• Extracted records:
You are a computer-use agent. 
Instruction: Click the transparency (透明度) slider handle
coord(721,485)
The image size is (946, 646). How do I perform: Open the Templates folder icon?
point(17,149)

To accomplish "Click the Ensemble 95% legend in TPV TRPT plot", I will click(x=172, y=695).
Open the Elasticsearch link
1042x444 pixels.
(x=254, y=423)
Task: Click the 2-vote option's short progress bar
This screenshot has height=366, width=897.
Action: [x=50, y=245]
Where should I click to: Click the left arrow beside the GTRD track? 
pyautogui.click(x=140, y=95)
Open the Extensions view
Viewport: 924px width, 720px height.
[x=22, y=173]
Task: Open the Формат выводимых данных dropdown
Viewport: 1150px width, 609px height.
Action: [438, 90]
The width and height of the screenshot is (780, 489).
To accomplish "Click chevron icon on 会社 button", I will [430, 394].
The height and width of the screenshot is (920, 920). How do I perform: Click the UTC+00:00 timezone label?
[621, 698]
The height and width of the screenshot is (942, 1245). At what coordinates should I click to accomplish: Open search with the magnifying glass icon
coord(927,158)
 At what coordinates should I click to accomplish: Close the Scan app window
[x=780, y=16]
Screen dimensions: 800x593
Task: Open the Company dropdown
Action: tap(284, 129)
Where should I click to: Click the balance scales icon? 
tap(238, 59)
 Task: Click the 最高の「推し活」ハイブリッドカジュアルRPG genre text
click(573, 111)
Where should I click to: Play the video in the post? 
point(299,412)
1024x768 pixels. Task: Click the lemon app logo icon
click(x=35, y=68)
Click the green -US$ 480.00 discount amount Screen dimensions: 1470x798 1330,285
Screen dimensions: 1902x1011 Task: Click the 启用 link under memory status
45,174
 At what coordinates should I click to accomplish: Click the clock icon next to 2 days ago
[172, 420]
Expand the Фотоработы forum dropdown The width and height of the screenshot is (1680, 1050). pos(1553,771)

• Task goal: Each line of the entries that contains the word "will" should be listed.

• Written reply:
To accomplish "Click the Ensemble 95% legend in TPV TRPT plot", I will click(x=172, y=695).
To accomplish "Click chevron icon on 会社 button", I will [430, 394].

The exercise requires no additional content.